Further, Trump has tapped into a fear around religion.  He would have the United States bar Muslims from entry.  Are we so frightened of ISIS that we would bar all Muslims?  That’s giving a terrorist group a lot of credit.  We all know that most Muslims are not radical, right?  This Pew survey says that the vast majority of Muslims around the world do not believe in or support suicide bombings and extremism.  Further, the U.S. has an extreme vetting system already in place for Muslim immigrants.  It’s not perfect, of course, but it’s darn near perfect.

Underneath it all, I think the biggest fear that Trump has tapped into is related to the economy.  Traditional manufacturing jobs have disappeared; replaced by workers over seas and, just as commonly, technology.  Jobs that once supported entire families are gone.  That’s a hard reality to deal with.  Even more difficult to wrap one’s head around is the huge shift in wealth.

According to the Allianz’s Global Wealth Report 2015, the U.S. holds 41.6% of the world’s wealth.  That’s huge!  The next highest country was China at just 10.5% of the world’s wealth.  Take a minute to think about that disparity!  Why on Earth would any of us in the United States complain about the economy?  Oh, wait… I may be able to answer that.  That same report also said that the U.S. had the most wealth inequality with a calculation of 80.56 (where 0 is perfect equality and 100 is perfect inequality).

Clearly, the Trickle Down effect doesn’t work.  For those who may not know, the Trickle Down effect is the idea that if you allow the richest people to grow richer, the wealth will trickle down as the rich people create more jobs.  This is actually a fairly entrenched idea in the U.S., but it’s been proven false.  Wealth does not trickle down.  The rich just get richer and the poor just get poorer, while the economy has a whole suffers.  Researchers have even calculated that when the richest 20% of society increase their income by one percentage point, the annual rate of growth shrinks by nearly 0.1% within five years.  Why would the economy shrink?  As the poor lose their share of the wealth, they struggle to pay for education and health care, which obviously hurts society as a whole.

All of these negative things are happening, and yet, I claim that America is still great.  How could it not be?  The American people make America great.  We are an enterprising, hopeful people.  We dream big, and we have high expectations.  We live in a society where someone like me (a woman) can strive to have it all.  We’ve had dark periods throughout our history where the economy skewed towards the rich and we were deeply embattled at home and globally, but we’ve always come out swinging and better than ever.  Why would now be any different?

This past weekend I was moved to tears as I watched 4 different groups of St. Jude runners go by.  These are people who are running miles upon miles to raise money for the St. Jude hospitals so that the sickest children in the world receive the medical care that they deserve.  How can a country that is so full of kind, generous people not be great?

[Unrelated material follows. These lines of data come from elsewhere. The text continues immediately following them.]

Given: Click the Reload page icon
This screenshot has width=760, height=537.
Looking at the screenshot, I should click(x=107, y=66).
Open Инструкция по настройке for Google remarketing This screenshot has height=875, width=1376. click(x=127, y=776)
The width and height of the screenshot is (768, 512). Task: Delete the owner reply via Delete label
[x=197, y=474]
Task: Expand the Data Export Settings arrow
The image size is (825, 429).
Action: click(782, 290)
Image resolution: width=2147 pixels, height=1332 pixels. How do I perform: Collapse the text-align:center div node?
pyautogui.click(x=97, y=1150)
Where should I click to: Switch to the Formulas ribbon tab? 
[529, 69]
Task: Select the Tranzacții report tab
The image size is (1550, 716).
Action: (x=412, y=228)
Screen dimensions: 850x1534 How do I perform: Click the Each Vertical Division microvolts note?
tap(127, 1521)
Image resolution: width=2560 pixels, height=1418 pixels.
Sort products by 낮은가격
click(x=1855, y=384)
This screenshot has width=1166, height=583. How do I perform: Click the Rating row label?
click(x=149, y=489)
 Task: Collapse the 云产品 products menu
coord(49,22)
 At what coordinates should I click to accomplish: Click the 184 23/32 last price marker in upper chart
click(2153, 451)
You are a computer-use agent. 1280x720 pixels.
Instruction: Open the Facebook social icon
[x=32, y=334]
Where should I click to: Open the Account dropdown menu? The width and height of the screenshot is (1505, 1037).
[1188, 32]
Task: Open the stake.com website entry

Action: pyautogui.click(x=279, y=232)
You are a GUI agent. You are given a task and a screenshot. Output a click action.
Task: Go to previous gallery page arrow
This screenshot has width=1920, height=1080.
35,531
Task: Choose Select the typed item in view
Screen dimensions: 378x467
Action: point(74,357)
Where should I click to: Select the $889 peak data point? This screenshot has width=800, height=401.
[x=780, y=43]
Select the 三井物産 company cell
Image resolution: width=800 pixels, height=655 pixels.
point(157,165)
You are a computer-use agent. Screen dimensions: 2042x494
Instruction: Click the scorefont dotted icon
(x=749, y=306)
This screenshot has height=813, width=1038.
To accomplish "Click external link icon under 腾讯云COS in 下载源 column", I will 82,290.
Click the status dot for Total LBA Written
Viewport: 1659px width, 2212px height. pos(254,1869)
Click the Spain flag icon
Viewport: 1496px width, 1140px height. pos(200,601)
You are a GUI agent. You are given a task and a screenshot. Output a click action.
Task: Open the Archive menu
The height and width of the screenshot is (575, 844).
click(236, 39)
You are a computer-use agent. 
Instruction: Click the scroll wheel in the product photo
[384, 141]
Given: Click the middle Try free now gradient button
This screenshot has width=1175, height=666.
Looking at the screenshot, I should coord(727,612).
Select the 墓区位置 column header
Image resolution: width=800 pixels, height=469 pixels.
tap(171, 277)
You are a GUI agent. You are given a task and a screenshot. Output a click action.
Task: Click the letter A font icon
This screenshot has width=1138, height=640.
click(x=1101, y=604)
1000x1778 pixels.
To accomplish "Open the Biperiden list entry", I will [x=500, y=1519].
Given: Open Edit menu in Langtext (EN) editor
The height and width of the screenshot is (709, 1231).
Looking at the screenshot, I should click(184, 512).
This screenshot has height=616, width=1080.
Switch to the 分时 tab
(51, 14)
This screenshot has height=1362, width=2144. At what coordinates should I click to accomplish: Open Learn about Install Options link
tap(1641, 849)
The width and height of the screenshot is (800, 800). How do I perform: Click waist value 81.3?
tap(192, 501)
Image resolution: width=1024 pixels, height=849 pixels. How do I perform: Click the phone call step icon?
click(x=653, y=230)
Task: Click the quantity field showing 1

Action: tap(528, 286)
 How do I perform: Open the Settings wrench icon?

Donald Trump cannot “Make America Great Again.”  In many ways, he represents the worst pieces of America (upper class elitist who has moved jobs overseas while selling gambling, booze, and strip clubs).  The collective people of the United States is what makes America great.

 

Note:  I don’t care if you vote for Trump or Hillary.  This is not a blog post designed to build animosity towards Trump.  It’s really not even intended to be a political post.  I just don’t understand how anyone could think that this great big, beautiful country of ours isn’t great!